Reading lesson content

All of the course materials can be found on this website. Lectures, written content and practice problems, readings, and assignments can all be found with the appropriate lesson. There are also indices for each type of lesson content.

Call-out boxes

Each lesson is broken up into multiple pages, with one major concept or skill per page. It is a good idea to go through lessons in order, though each page should stand on its own (eg practice problems will not carry from one page to the next).

Throughout lessons, there will be colored boxes that contain different kinds of information:

Danger

These red boxes will be very rare, but are present where you should be especially careful about the inputs to a command. In the vast majority of cases, messing up an input will not be a problem, but in rare cases you can potentially lose data or (very rarely) damage your computer.

Ask Kevin if you want advice on keeping your computer backed up.

Checking Questions

These orange boxes contain questions that you should try to answer, and in many cases the answer to the question will require writing code.

I will often ask questions that are not explicitly answered earlier in the lesson. They may require you to stretch your knowledge, try some different approaches, or search the internet. (Don't look down on googling!
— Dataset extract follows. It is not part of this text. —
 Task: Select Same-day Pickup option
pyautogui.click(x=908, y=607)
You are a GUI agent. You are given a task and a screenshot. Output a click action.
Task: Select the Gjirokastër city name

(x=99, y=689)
It's an essential programming skill!)

ToDos, Examples, and practice

These purple boxes contain code examples or instructions that you should try to run on your own computer.

If you get stuck, in most cases it should be fine to contiue the lesson, but you should be sure that you understand the answers and examples in all of these boxes before finishing the lesson.

Tips and tricks

These green boxes contain useful tricks to make your experience programming easier and more enjoyable. Knowing all of them will not be strictly necessary, but in many cases they will save you a great deal of time, or help you prevent mistakes.

Info

These blue boxes contain additional information or further reading you can do if you want to deepen your understanding. There is a ton to learn that's beyond the scope of this course, but the information in "Info" boxes is not essential to do well.

Windows Users

Much of this course is written without respect to computer operating system (OS). However, most bioinformatics tools are built for unix-based operating systems, such as Linux and Mac OSX. In some cases, users of computers running Windows will need to jump through some additional hoops, or make changes to example code to make it work. When that happens, I will explain in this type of box.

Code formatting

Throughout the course, you will see examples of code. Sometimes, code will appear "inline" with other text, but will be formatted differently so that it's clearly code. For example, x = 2 and f(x) = 2x + 3.

Other times, code will appear in a block. The following is julia code:

function my_func(x, y)
    for i in 1:x
        println(i + y)
    end
end

As you can see, this block of code is formatted differently from normal text.

Sometimes, you will see "command prompts" such as $ for the shell or julia> for the julia REPL (don't worry if you don't know what the shell or a REPL are right now). In these cases, when copying the code, do not include the command prompt. I will remind you about this again when it comes up, but just as an example, the following is a shell command and its output:

$ ls -l ~/Desktop
  rw-r--r--   1  ksb  staff    30 KiB  Wed Apr  8 20:12:59 2020  C0005_3F_1A_1000k_1_profile.tsv
  rw-rw-r--   1  ksb  staff     4 GiB  Wed Mar 18 15:48:06 2020  ko_profiles.sqlite
  rw-rw-r--   1  ksb  staff     9 MiB  Mon Mar  9 16:41:35 2020  metadata.sqlite
  rw-r--r--   1  ksb  staff     0 B    Fri Mar 27 15:07:47 2020  test.txt

In this example, you would type just ls -l ~/Desktop and press enter. Notice that in the second block, there is no command prompt ($) a the beginning. That's because this is output, and is not intended to be run as code.

Tip

As much as possible, when executing code examples, try to type the code out yourself, rather than just copying and pasting (unless it's a really long and complicated command). You will learn faster this way, and your typos will show you errors that are worth seeing.